_Exercise aim:_ Please copy everything from the line containing "Screen dimensions: 1024x640" down to the end of the records, requests included, and add 80 to every coordinate in the answers. Leave the pictures out.

**** Record list

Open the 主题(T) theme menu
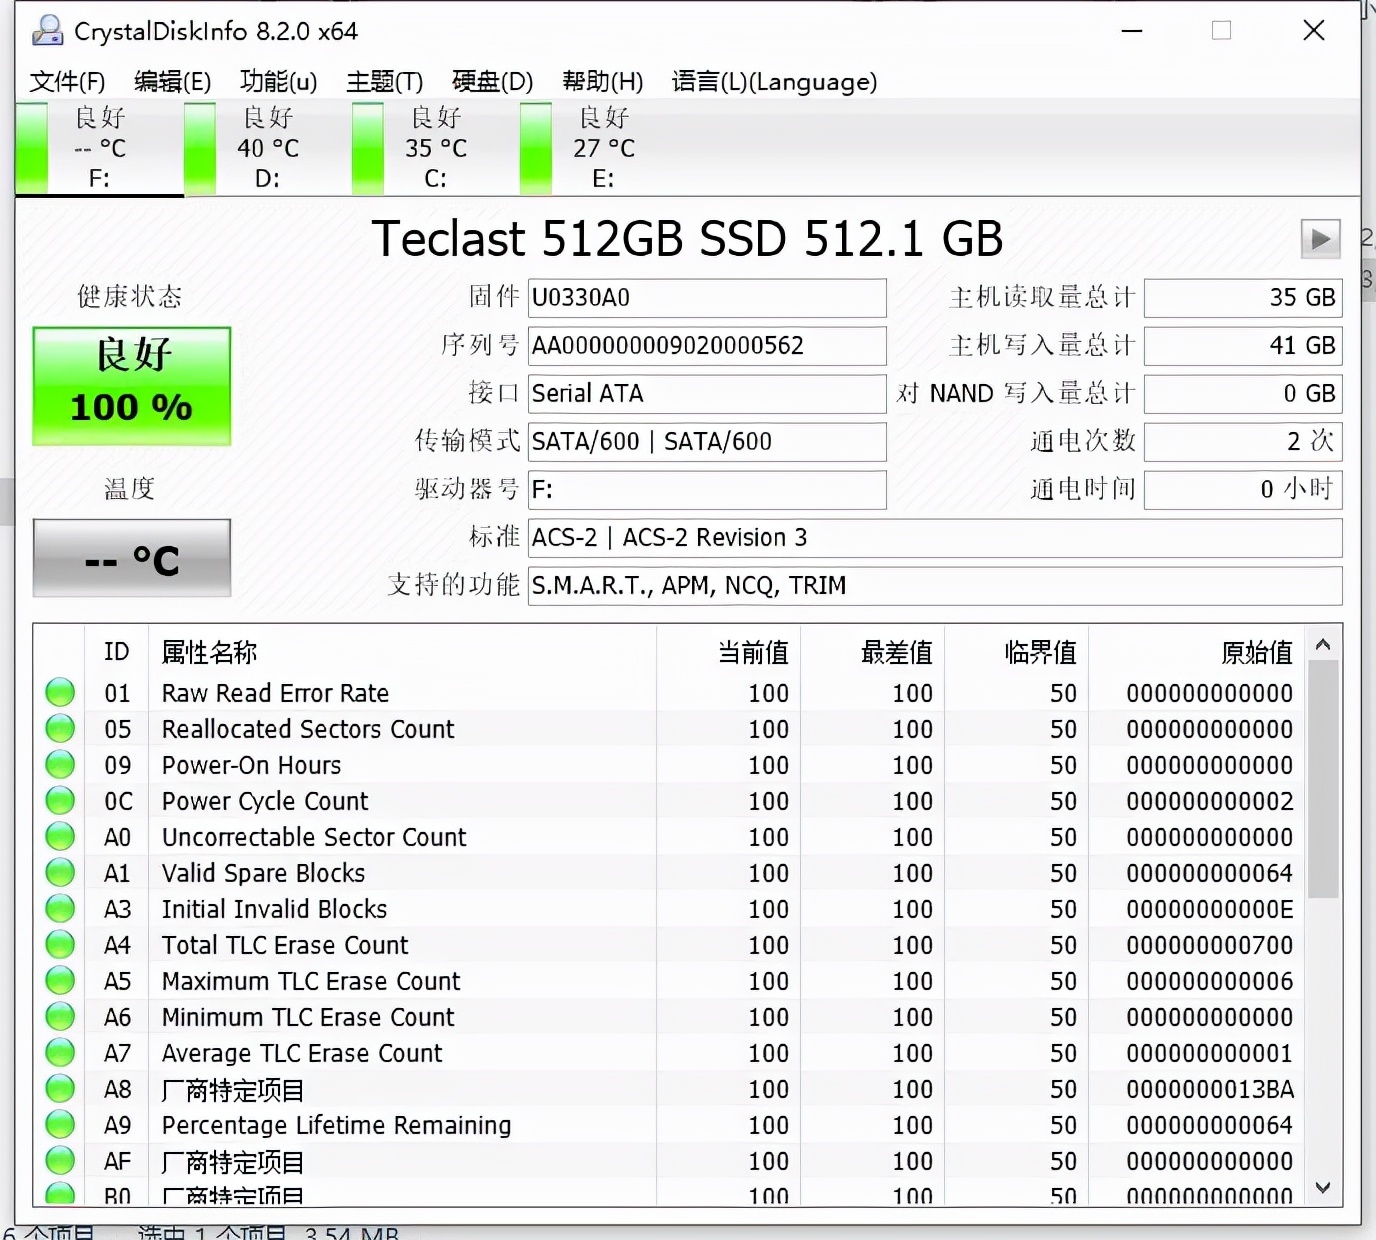The image size is (1376, 1240). [x=384, y=82]
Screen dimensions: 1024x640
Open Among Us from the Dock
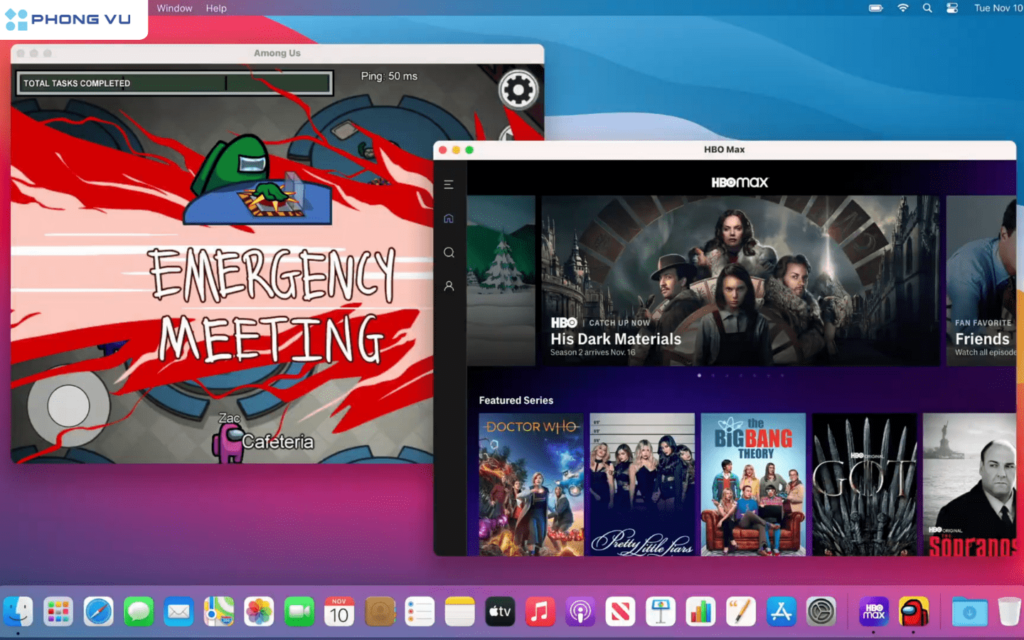pyautogui.click(x=912, y=611)
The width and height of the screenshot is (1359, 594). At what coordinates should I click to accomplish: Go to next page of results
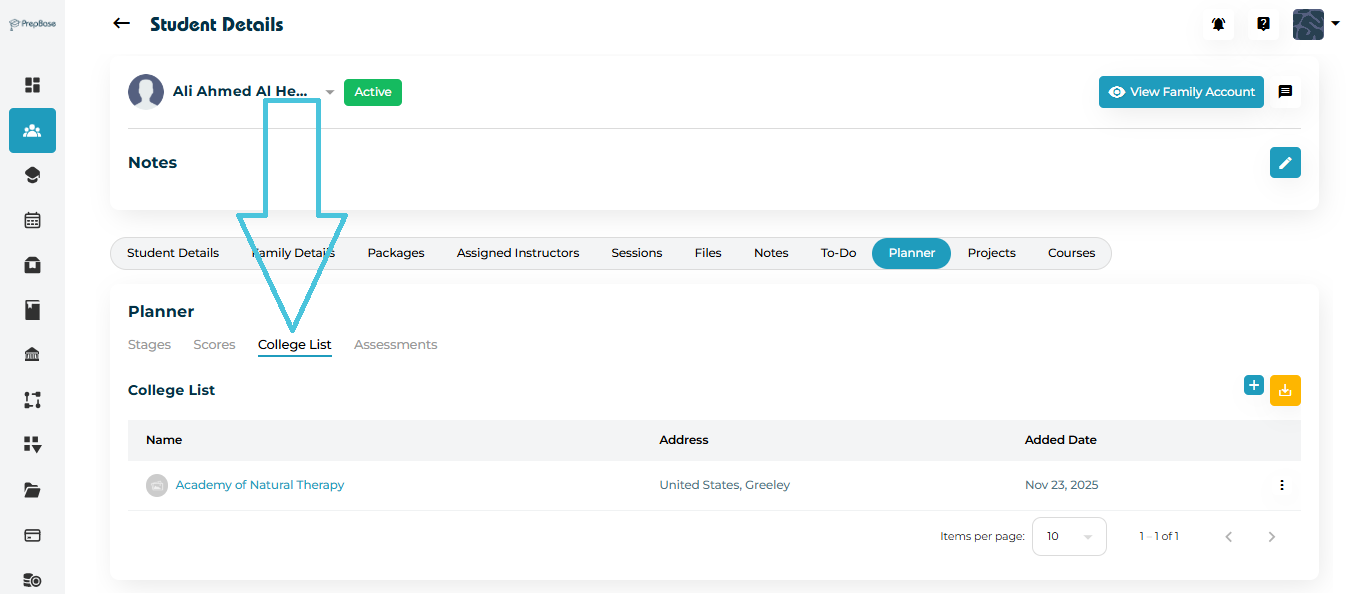point(1271,537)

********

_Complete output:_
Screen dimensions: 1024x640
Open Among Us from the Dock
pyautogui.click(x=992, y=691)
The width and height of the screenshot is (1359, 594). At what coordinates should I click to accomplish: Go to next page of results
point(1351,617)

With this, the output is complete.